Looks like we've got the first i3 8121u review in the form of a reddit post.

VERY interesting and complete writeup.

Conclusion
The NUC8i3CYSM ($574) is a mediocre product, and the i3-8121U is a mediocre chip. Nevertheless, they represent the first, and possibly only, availability of Cannon Lake for microarchitecture enthusiasts. As shown, the improvements to Cannon Lake blur the lines between "tick" and "tock," adding a new instruction set in AVX-512, new LPDDR4 memory controllers, as well as general improvements to front-end and back-end. Indeed, mere "shrinks" have often come with significant IPC gains in the past, as the first version of a new architecture often comes with bugs that require performance-improving features to be disabled. For example, the Ivy Bridge microarchitecture enables MOV-elimination in the front-end and a cycle-aware L3 cache, features that were likely intended for Sandy Bridge.
There seems to be an IPC increase, reminiscent of what Sandy -> Ivy was.

On the other hand, here's the star of the show:

Test Protocol
The NUC8i3CYSM will be compared against a Dell XPS 13 9350 featuring a "Skylake" i7-6500U, which operates at a similar frequency to the i3-8121U. The XPS 13 has been undervolted to enable it to run at its maximum turbo frequency under all workloads. The NUC's power limits were increased to 30 W for the same reason. Unless otherwise mentioned, benchmarks do not use AVX-512 instructions. All benchmarks are run multiple times, and the highest score is reported.


10 nm Process Technology
Intel's 10 nm process technology was expected to reduce power (dynamic capacitance) and increase performance (drive current), when compared to the original 14 nm process. To assess this, power metrics were monitored during CineBench execution via HWiNFO. For this test, the voltage of the i7-6500U was restored to factory values.



The capacitance reduction of 10 nm is evident, as the minimally binned i3-8121U has a 10% efficiency gain over the "i7"-grade 6500U, despite having a 100 mV penalty. Unfortunately, the same voltage penalty shows that the performance benefits of 10 nm are not being realized in the i3-8121U. Since the launch of "Skylake," Intel has released "Kaby Lake" and "Coffee Lake" processors on enhanced 14 nm processes, which improve drive current and hence allow operation at lower voltages.

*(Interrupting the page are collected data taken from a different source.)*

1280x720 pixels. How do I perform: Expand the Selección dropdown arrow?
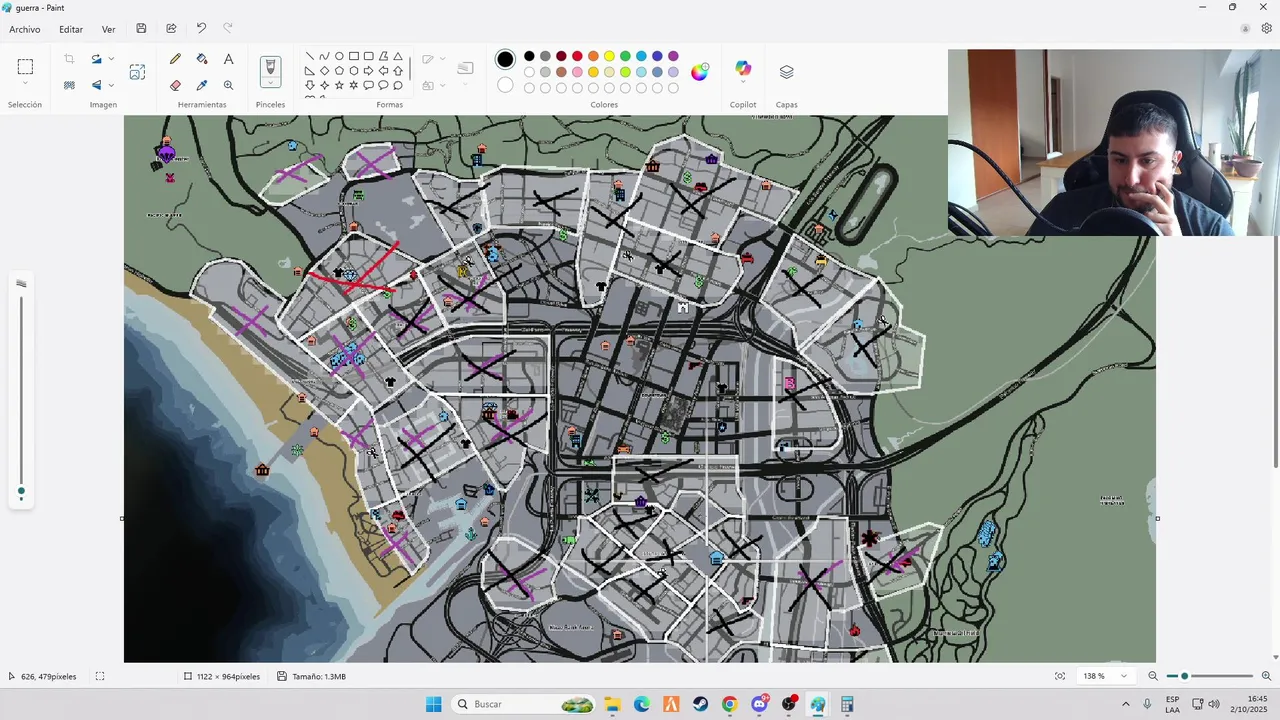point(25,84)
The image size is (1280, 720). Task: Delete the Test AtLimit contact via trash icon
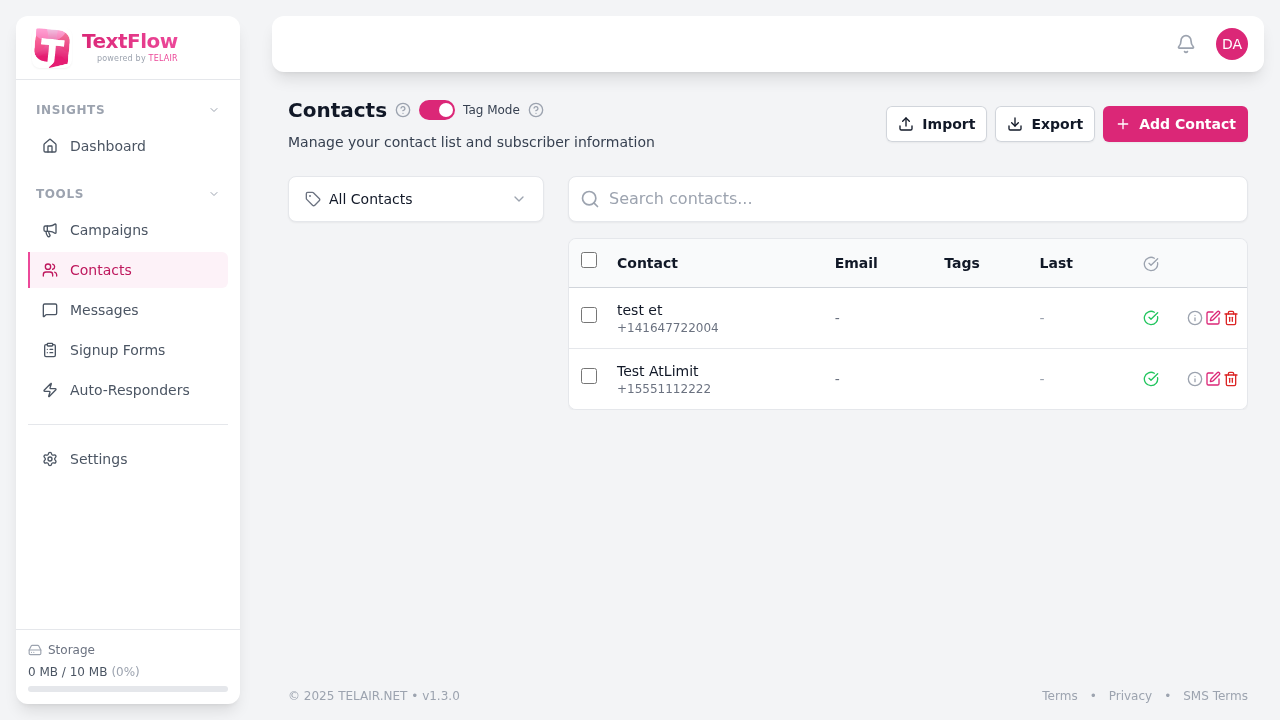pyautogui.click(x=1230, y=379)
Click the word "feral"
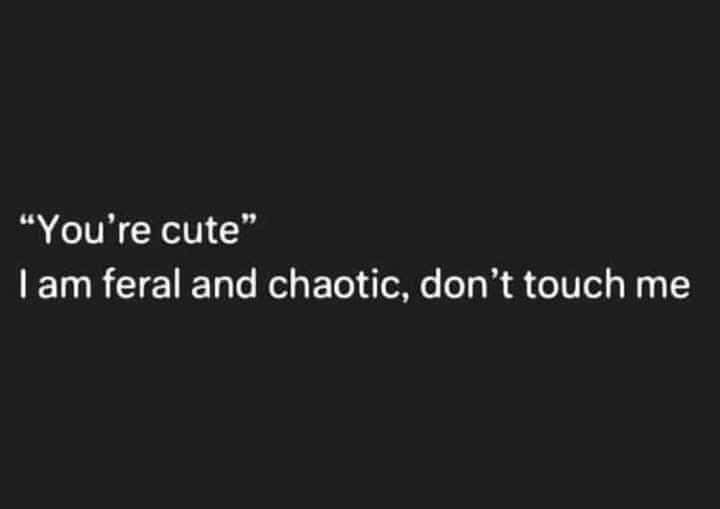This screenshot has width=720, height=509. [141, 284]
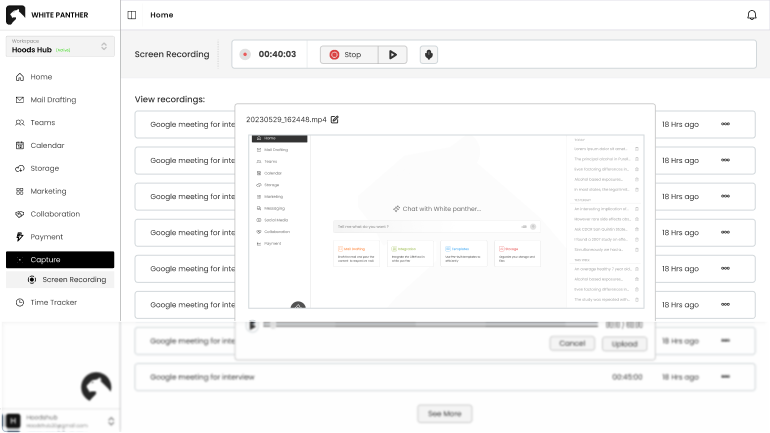Expand the user account switcher
Screen dimensions: 770x433
pos(111,421)
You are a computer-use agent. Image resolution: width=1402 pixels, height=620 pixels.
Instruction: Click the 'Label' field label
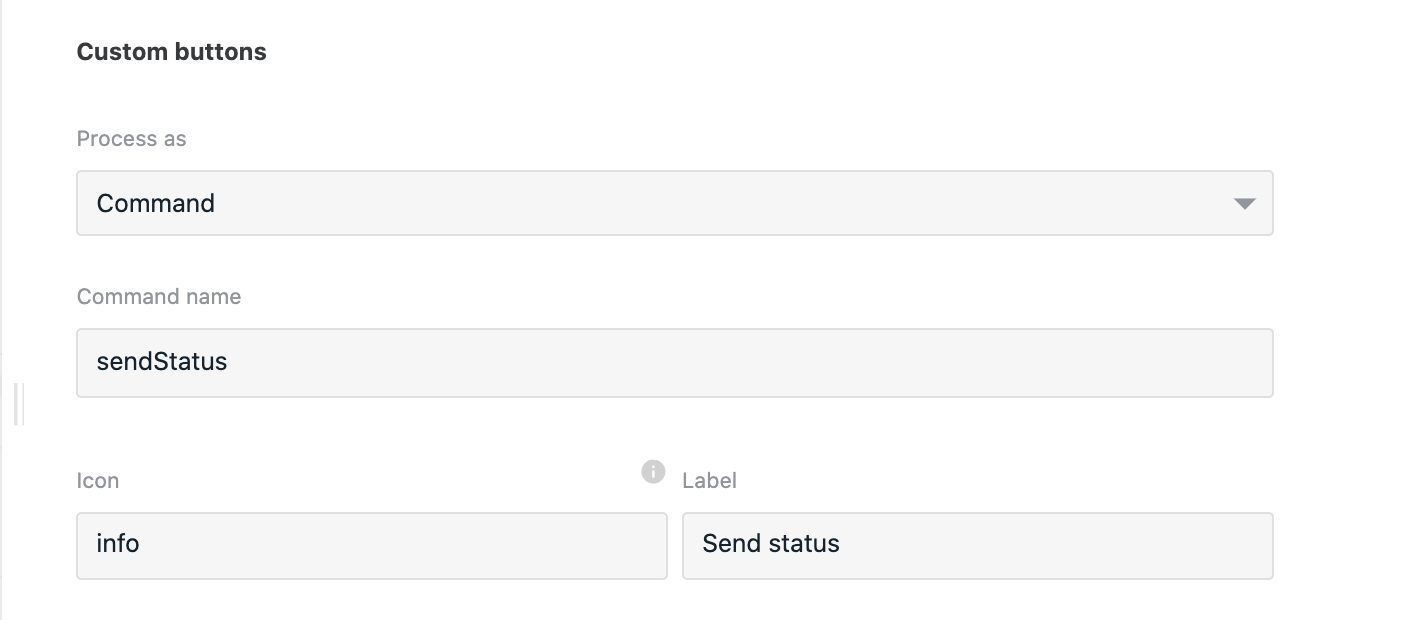710,481
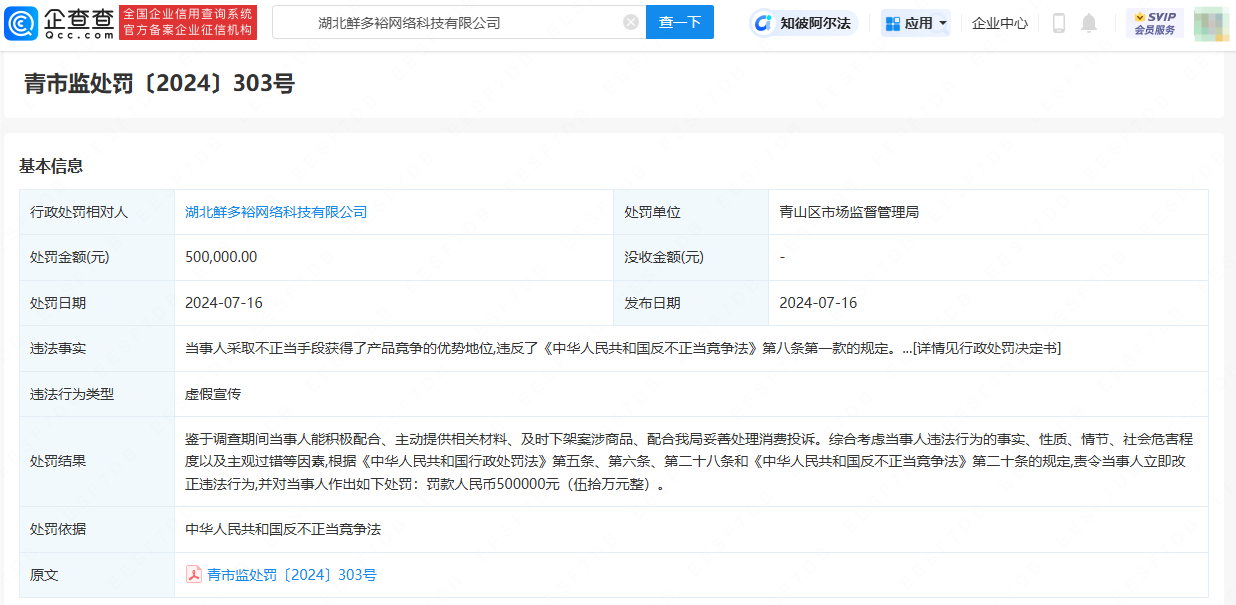Open 湖北鲜多裕网络科技有限公司 company link
1236x605 pixels.
[x=276, y=212]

These 14 nm performance improvements also translate to power reduction, so 10 nm as it currently stands is not ready for widespread adoption.

That's 10nm vs first gen 14nm, and the 8121u running in a NUC.... hilariously bad. 14++ or 8C Coffeelake's iteration is probably light years ahead in most metrics, save for density.



It really puts this into perspective:



That has to be an overly optimistic comparison of 14nm v1 vs 10nm.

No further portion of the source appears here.